Na óptica da especialista, em Portugal, o que encarece a lista de compras são os snacks, guloseimas, doces, chocolates, alimentos processados e pré-preparados. Estes são “maioritariamente de má qualidade nutricional, com açúcares de adição, farinhas refinadas, gorduras saturadas, trans e excessos calóricos”, explica.

“Pensando bem, uma alimentação genuína acaba por não ser assim tão mais cara”, diz Lillian Barros. Como poderíamos, então, transformar esta lista de compras em refeições?

Começando pelos pequenos-almoços, Lillian sugere utilizar o iogurte e misturá-lo com aveia e fruta fresca. Para iniciar as refeições principais, os ingredientes comprados conseguem fazer “sopas de legumes variadas” com alho francês, brócolos, cenoura, nabo e beterraba. Depois, a refeição principal: pratos equilibrados contendo uma porção proteica de alto valor biológico, proveniente da carne de frango ou dos ovos, saladas de vegetais crus para acompanhar, incluindo alface, cenoura ralada, tomate e cebola, sempre com “temperos saudáveis” com azeite e limão.

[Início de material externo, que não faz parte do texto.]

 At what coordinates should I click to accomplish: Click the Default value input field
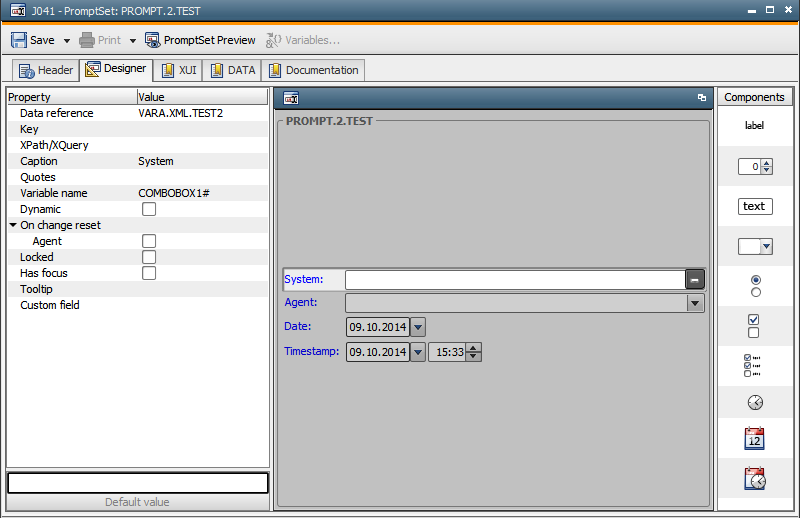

Na lista de compras há ainda hidratos de carbono de absorção lenta, como o arroz integral ou a batata doce. E produtos que servem para “lanches intercalares simples”: além do iogurte, há fruta fresca ou cenoura crua.

São refeições simples, mas equilibradas, defende. E estes são apenas alguns dos exemplos possíveis. Mas a nutricionista deixa um alerta: “É importante termos em mente que nem todos têm as mesmas possibilidades e que muitas vezes acabamos por ter desperdício sem necessidade!”